Conference rusure::math

This is equivalent to minimizing

	a*sum(Xi) + b*sum(1/Xi) + sum(Xi)*sum(1/Xi)

where the sums run from 1 to r, and

	a = sum(1/Xi) for i = r+1 to n
	b = sum(Xi)   for i = r+1 to n

Obviously if r = 1 then the (single) new x1 that minimizes the desired sum
is x1 = sqrt(b/a), and in fact you can't go too far wrong in the general
case by setting all the Xi equal to sqrt(b/a), but I don't think that's the
general minimum... 

	We want to minimize:

	f = sum(Xi) * sum(1/Xi) where sums are from 1..n.
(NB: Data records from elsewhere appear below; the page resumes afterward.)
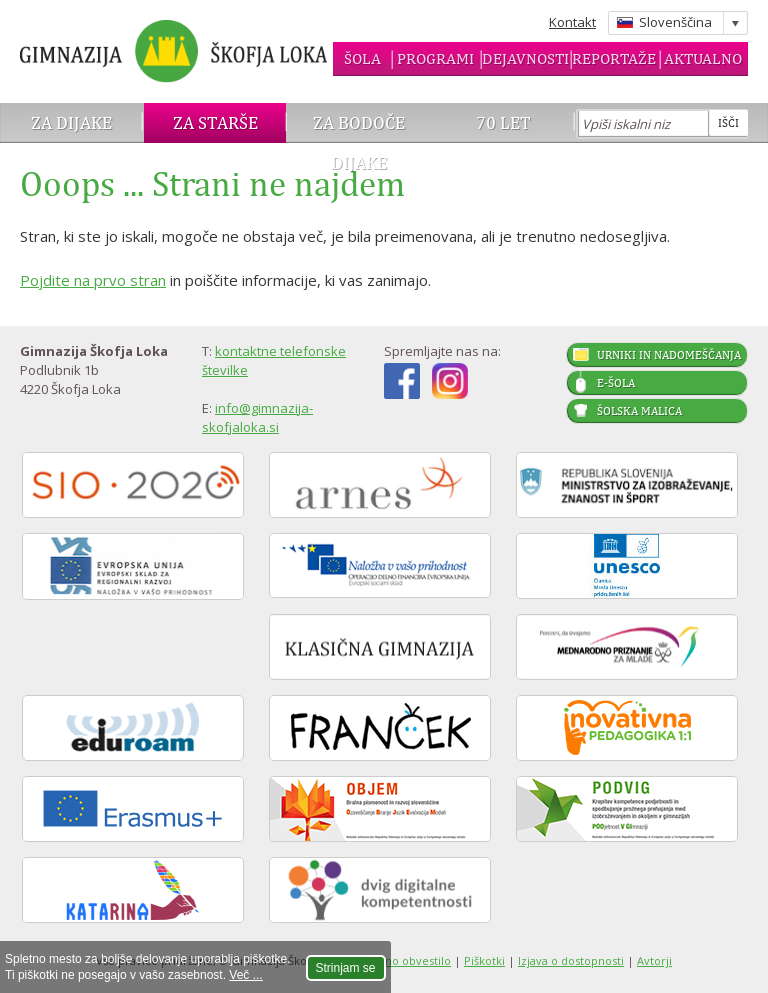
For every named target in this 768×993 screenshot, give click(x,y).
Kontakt (572, 22)
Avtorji (654, 960)
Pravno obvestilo (406, 960)
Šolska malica (639, 411)
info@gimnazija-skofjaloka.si (257, 417)
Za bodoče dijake (359, 142)
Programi (435, 58)
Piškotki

	df/dXj = sum(1/Xi) - sum(Xi)/Xj^2 for j=1..r.

	If df/dxj = 0, then:
	Xj^2 = sum(Xi)/sum(1/Xi) for j = 1..r.
ie. Xj = X for j=1...r.
	Let sum(j=r+1..n)(Xi) = a
	Let sum(j=r+1..n)(1/Xi) = b

	rX^2 = (a+rX)/(b+r/X)
=>	brX^2 + (r^2-r)X - a = 0

=>	X = [1-r +/- _/[(1-r)^2 + 4ab/r]]/2b

	But is this unique extremum minimal?   Since r < n, if we allow any
X_j to tend to zero or infinity, the value of f will go to infinity.   So
all boundaries to the domain are maxima.   I could say loosely that "by
elimination" the unique finite extremum that we've found must be a minimum,
but the right approach is to show that M, the matrix of second derivatives, is
+ve definite.

	The diagonal terms are:
-2/Xj^2 + 2*(a+sum(Xi))/Xj^3
	while the off-diagonal terms are:
-1/Xj^2 -1/Xk^2

	Is there anyone who can see that it's "obvious" that A is +ve definite?

Andrew.

>	The diagonal terms are:
>	-2/Xj^2 + 2*(a+sum(Xi))/Xj^3
>	while the off-diagonal terms are:
>	-1/Xj^2 -1/Xk^2
>
>	Is there anyone who can see that it's "obvious" that M is +ve definite?

	Yes, it's obvious.   Xj = X, for j=1..r.

	If you take some random vector p = (p1..pr)', and compute p'Mp, you
get a*(something +ve) + (2/X^2)*[sum(1)sum(pi^2)-sum(pi)^2], and the stuff in
square brackets is +ve by the Schwartz inequality.   So that's it.

Andrew.